Sunday, November 20, 2005

Oil Politics

I noted back in May that I wanted Japan to win the competition with China over a pipeline route in Russia's Far East. It seems that the Russians will build an oil pipeline east to the coast to supply Japan rather than south to China:

"We plan to build the pipeline to the Pacific coast with eventual supplies to the Asia-Pacifc region including Japan," Putin said in a speech at a Russia-Japan investors forum in Tokyo.

Russia is building a 4,130-km (2,566 miles), $11.5 billion pipeline across Siberia that will pump 80 million tonnes of oil a year (1.6 million barrels per day) to the Pacific.

State pipeline monopoly Transneft is building it in two stages. It expects to finish the first stage at Skovorodino, far from the coast but close to China, in 2008.

Japan has been keen to win a promise that Russia would carry on construction to a port in the Pacific, while China wants the pipeline to head south into its industrial north. No date has been set for the second stage.

I think Russia decided it would be better for their national security to ship oil to Japan rather than south to China.

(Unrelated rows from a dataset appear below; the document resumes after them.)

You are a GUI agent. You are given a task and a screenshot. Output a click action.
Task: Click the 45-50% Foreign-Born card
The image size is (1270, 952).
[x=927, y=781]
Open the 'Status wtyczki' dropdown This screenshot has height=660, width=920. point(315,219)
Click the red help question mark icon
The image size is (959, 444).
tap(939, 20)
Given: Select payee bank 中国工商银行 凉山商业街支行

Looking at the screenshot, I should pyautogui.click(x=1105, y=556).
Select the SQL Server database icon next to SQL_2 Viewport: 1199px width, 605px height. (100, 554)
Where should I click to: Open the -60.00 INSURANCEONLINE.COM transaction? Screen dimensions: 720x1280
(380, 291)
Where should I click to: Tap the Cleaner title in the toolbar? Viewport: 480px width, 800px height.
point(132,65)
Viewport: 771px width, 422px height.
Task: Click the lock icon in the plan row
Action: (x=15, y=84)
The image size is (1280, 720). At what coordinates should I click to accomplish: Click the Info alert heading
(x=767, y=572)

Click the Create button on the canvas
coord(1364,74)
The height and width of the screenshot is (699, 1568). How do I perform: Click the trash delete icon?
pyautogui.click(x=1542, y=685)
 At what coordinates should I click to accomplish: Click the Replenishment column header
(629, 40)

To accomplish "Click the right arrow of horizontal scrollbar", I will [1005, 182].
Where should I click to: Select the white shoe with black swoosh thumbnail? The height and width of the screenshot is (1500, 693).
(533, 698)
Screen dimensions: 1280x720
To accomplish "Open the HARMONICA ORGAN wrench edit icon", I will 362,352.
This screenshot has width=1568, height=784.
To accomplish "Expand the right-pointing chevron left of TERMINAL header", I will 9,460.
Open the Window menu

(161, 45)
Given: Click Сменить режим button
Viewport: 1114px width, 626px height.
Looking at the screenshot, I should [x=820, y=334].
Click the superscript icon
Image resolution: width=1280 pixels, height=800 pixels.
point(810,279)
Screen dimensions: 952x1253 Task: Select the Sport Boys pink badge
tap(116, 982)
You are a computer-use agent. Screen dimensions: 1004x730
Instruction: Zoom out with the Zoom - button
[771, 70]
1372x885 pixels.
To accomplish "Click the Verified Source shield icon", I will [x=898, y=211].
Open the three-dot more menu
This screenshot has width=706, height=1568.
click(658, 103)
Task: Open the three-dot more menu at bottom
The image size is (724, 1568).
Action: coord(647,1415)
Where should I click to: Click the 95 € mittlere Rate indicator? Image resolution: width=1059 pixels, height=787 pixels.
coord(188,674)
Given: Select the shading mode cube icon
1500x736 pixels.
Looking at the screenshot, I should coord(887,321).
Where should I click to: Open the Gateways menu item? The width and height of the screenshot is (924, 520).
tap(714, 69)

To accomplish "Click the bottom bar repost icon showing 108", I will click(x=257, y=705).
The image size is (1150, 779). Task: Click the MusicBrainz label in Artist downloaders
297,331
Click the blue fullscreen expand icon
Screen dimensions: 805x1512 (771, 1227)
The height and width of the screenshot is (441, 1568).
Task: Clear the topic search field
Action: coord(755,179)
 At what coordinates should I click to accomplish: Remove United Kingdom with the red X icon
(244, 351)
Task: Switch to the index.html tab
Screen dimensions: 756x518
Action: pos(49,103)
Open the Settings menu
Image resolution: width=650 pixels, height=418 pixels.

A pipeline south might have been a temptation to China to march north to secure the oil supply.

By contrast, getting Japan and hopefully their ally America interested in defending oil supplies from Russia might help Moscow keep China at bay as China's power in the Far East grows relative to Russia's.

I think this is a good sign that despite noise about an alliance between China and Russia, that there is no real possibility that these two countries really have shared strategic interests.